Thinking Ahead of Time
The pandemic has had a massive impact on healthcare providers’ operations and financial stability. However, the innovative technology that OPOS brings to the table helps practices thrive during such tough times. The platform’s monitoring capability allows care providers to have visibility into patients’ functional progress and health conditions without their regular in-person appointments. OPOS’s telemedicine capabilities also allow providers to successfully treat more patients and keep their revenue streams growing.

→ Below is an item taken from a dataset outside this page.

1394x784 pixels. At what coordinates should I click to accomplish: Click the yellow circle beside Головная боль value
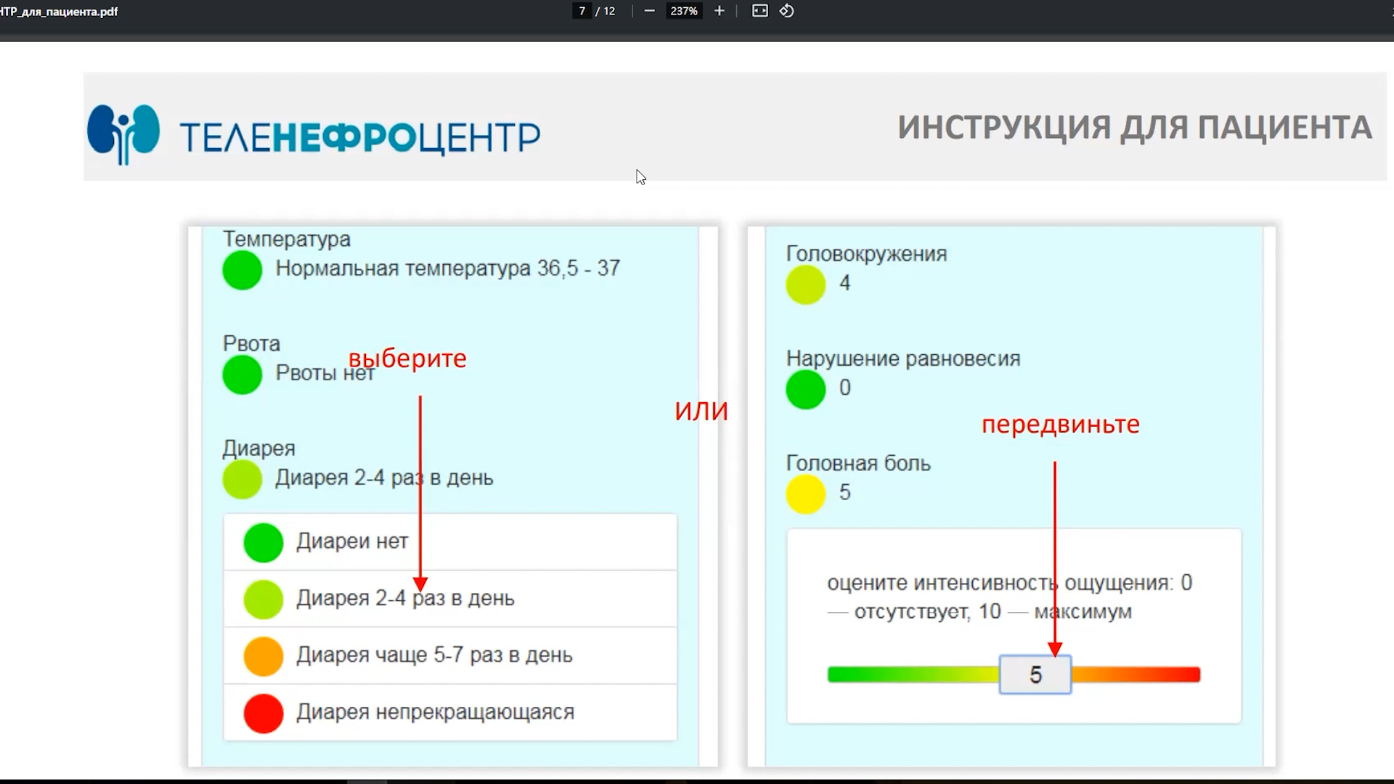coord(805,494)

Having such a powerful value proposition has helped OPOS gain significant growth during the pandemic and the company anticipates the same in the post-pandemic world. OPOS is planning to enhance its solution’s capability to cater to controlled substances beyond opioids. Further, OPOS’s innovation lab is working toward developing OPOS Insight, a digital therapeutic platform that can leverage the power of its huge data repositories to help physicians make individualized patient-specific decisions. By developing this AI-enabled care lens with the capability for real-time risk prediction, risk stratification, as well as objective and subjective patient data analysis, the company intends to provide physicians with care plan recommendations to treat patients, when the treatment changes are the most impactful, rather than being related to scheduled appointments which has been the standard of traditional healthcare. OPOS Insight will have the ability to identify minute changes in patients’ physical behavioral patterns, which are imperceptible to human eyes, enabling early-stage intervention for maximum impact on clinical and financial outcomes. “We are on a mission to transform healthcare in a way to help practices identify patients in need of medical resources as early as possible and provide them with resources in the most non-invasive way,” concludes Kromelow.